5 exemplarily shows a roll-to-roll mold.
6 exemplarily shows the liquid crystal display of the present application.

Although the present application is specifically described through the following examples, the scope of the present application is not limited by the following examples.

Optical property simulation evaluation method

For simulation evaluation of optical properties, a structure in which an optical film having the structure of FIG. 1 was disposed on the surface of the liquid crystal panel on the viewer side was set. The optical film has a structure in which a plurality of linear prisms are arranged in one direction, and the first area is disposed closer to the liquid crystal panel than the second area. A structure in which an optical film is not disposed is defined as Comparative Example 1. In the table below, n ₁ is the refractive index of the first region, n ₂ is the refractive index of the second region, n ₃ is the refractive index of the third region, and α is the first slope and the second slope respectively adjacent to each other. is the angle that That is, in this evaluation, the value of α ₁ and the value of α ₂ are the same.

Breault Research Organization's ASAP program was used for the simulation, and the light distribution obtained by measuring the liquid crystal panel using ELDIM's EZContrast equipment was used as a light source. The liquid crystal panel is T215HVN01.1 manufactured by AUO. Light source measurement was measured in gray units, and the unit is 0 (black), 64, 128, 192, 255 (white). For the simulation structure, the light from the liquid crystal panel was used as the light source, and the polarization was determined by the polarization direction of the polarizer attached to the outermost part of the liquid crystal panel. In addition, in the structure where the optical film adheres to the liquid crystal panel, the light distribution from the panel in each gray unit is measured by luminance, and the value is corrected so that 100% is obtained for each viewing angle when white (255) is obtained.

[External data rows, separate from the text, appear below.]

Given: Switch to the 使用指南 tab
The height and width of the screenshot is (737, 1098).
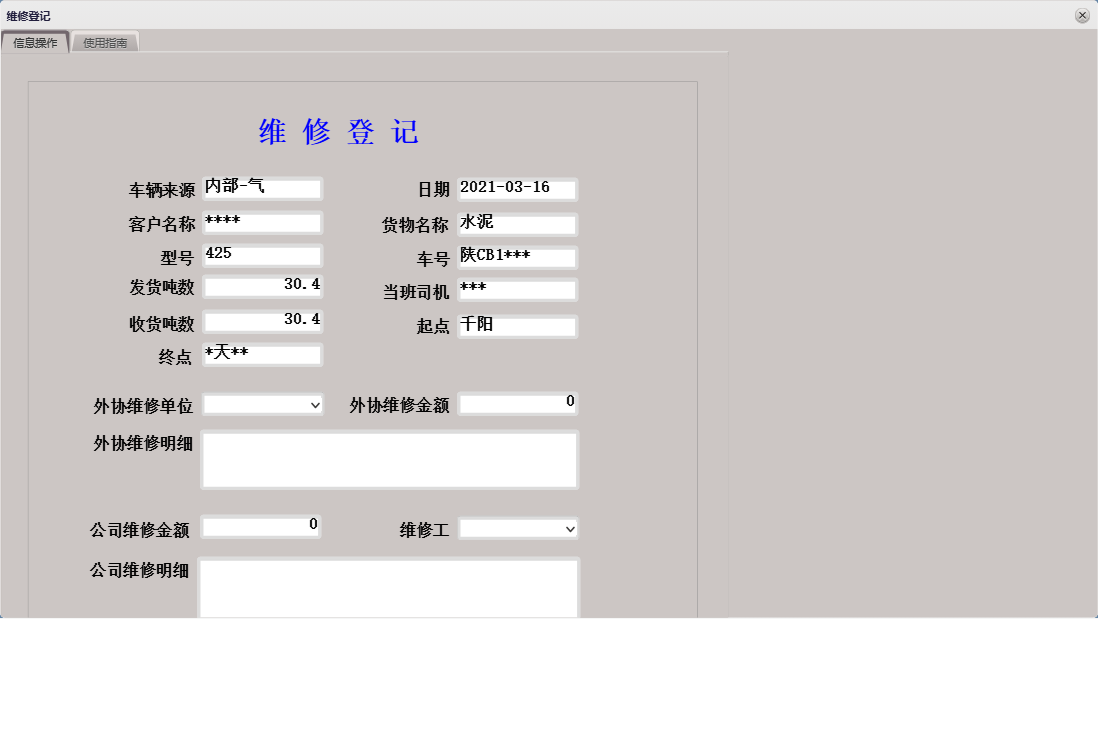Looking at the screenshot, I should click(x=104, y=42).
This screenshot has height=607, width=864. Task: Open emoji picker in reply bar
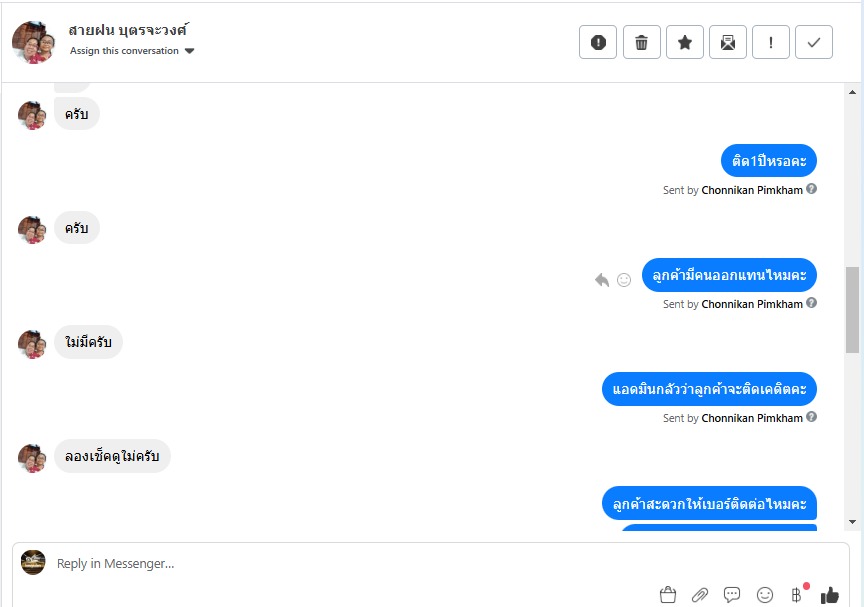(765, 595)
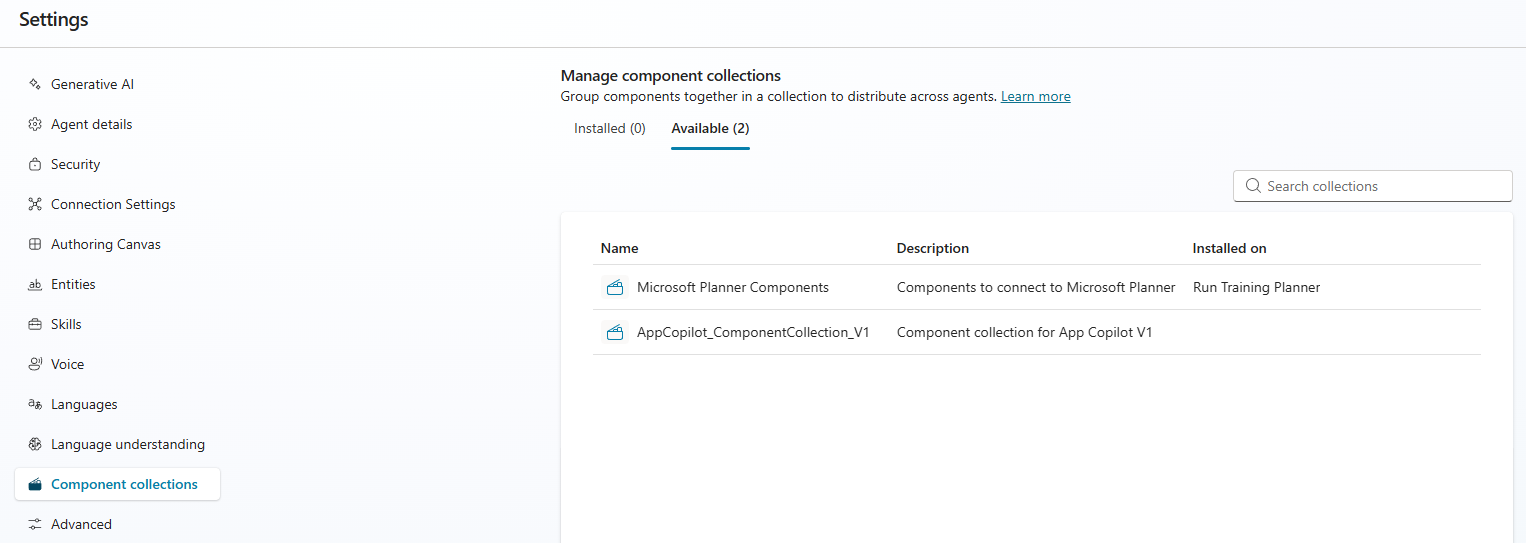Open Microsoft Planner Components collection
The image size is (1526, 543).
(732, 288)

For the simulation structure, CR (contrast ratio) and horizontal and vertical Gary (difference ratio) were simulated, and the results are shown in Tables 1 to 2 below. The resulting values indicate CR (contrast ratio) and Gray (difference ratio) based on a liquid crystal panel without an optical film. The contrast ratio means the ratio (%) of the value obtained by dividing the white luminance of the simulation structure by the black luminance to the value obtained by dividing the white luminance of Comparative Example 1 by the black luminance. The difference ratio means the ratio (%) of the difference between viewing angles of the simulation structure to the difference between viewing angles of Comparative Example 1. The white luminance means the vertical luminance value in gray unit 255, and the black luminance means the vertical luminance value in gray unit 0. , 45 degrees, 60 degrees) means a value obtained by subtracting the largest value from the smallest value when the measured luminance value is expressed as normalized luminance. The lower the Gray value, the better the decolorization, and the higher the CR value, the better the optical properties. In this simulation evaluation, when the Gary value was 80 or less, it was evaluated that there was an effect of visually improving the decolorization phenomenon, and when the CR value was 80 or more, it was evaluated that the optical properties were visually excellent.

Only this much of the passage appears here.